Document text:
· · · · ·

Monitoring Framework for VNF Manager

https://blueprints.launchpad.net/tacker/+spec/health-monitor

Problem Description

The VNF Manager needs to monitor various status conditions of the VNF entities it deploys and manages. Tacker currently supports a single method of monitoring a VNF, pinging the management IP address. Complex VNFs require additional monitoring methods in order to be able to use Tacker as a VNF Manager.

Proposed Change

Expanding Tacker’s ability to do simple monitoring and take advantage of external monitoring systems is best accomplished with a driver model similar to the existing Management and Infrastructure Drivers.

By duplicating the structure and implementation of the existing Management Driver we can modularize the monitoring function and allow for additional monitoring methods to be easily added.

This spec proposes the creation of a “mon_driver” under tacker/vm/drivers, and moving the existing ping functionality into the new modular driver.

Alternatives

The existing monitor framework could be extended with additional functionality without changing the architecture. However by using drivers it will be easier to use other monitoring projects such as Monasca and Ceilometer in the future.

TOSCA Monitoring Framework Enhancements

Monitoring Format

vduN:
  monitoring_policy:
    <monitoring-driver-name>:
      monitoring_params:
        <param-name>: <param-value>
        ...
      actions:
        <event>: <action-name>
        ...
    ...

Example Template

vdu1:
  monitoring_policy:
    ping:
      actions:
        failure: respawn

vdu2:
  monitoring_policy:
    http-ping:
      monitoring_params:
        port: 8080
        url: ping.cgi
      actions:
        failure: respawn

    acme_scaling_driver:
      monitoring_params:
        resource: cpu
        threshold: 10000
      actions:
        max_foo_reached: scale_up
        min_foo_reached: scale_down

The driver specified must exist as a loadable class in the monitor_drivers directory structure and must be included in the setup.cfg file so that it is loaded during the Tacker server initialization.

The monitoring thread will use the global boot_wait configured time (default is 30s) to delay the start of monitoring of the VDU/VNF. Monitoring will invoke the driver using the global check_intvl interval time (default is 10s).

· · · · ·

Dataset excerpt:
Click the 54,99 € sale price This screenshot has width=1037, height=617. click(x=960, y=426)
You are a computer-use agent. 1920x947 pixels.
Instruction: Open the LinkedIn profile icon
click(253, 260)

· · · · ·

What you need to do:
(A) Answer these questions using the Tacker monitoring framework text:
(i) What single method of monitoring a VNF does Tacker currently support?
(ii) Under which directory does the proposal place the new "mon_driver"?
(iii) What is the default value of the global check_intvl interval time?
(B) Continue the Tacker monitoring framework text from its final sentence.
The lines are not needed for anything asked here.

Answers given:
(A)
(i) Pinging the management IP address.
(ii) tacker/vm/drivers
(iii) 10s

(B)
Both boot_wait and check_intvl should be moved to the template at some point in the future so they can be specified at the VDU level to provide more flexibility.

Monitoring Driver Parameters

Parameters can be specified for the driver and will be passed to as kwargs.

Events and Actions

Events received from the driver will be mapped to the associated action. Events are driver-specific and are not pre-defined in Tacker.

Actions are pre-defined in Tacker as follows:

  • respawn

  • scale_up (to be added by autoscaling feature)

  • scale_down (to be added by autoscaling feature)

Data model impact

  • Add column “monitor_driver” to table DeviceTemplate

REST API impact

None

Security impact

Contributed drivers will need to be examind for security impact

Notifications impact

There is no immediate impact for notifications. It may be beneficial to investigate the use of a Message Bus for both internal and external notifications.

Other end user impact

The existing syntax for monitoring_policy and failure_policy will be retained for at least one release and deprecated. The old syntax will be mapped into the “ping” driver with action “respawn” so the functionality remains the same.

This syntax will be removed in a future release.

Performance Impact

The existing implementation uses a single thread to cycle through all of the deployed VNFs, determine their status and respawn if needed. This will need to be extended into a thread for each VNF to help prevent threads from blocking each other. This will be examing as part of this effort but may be deferred.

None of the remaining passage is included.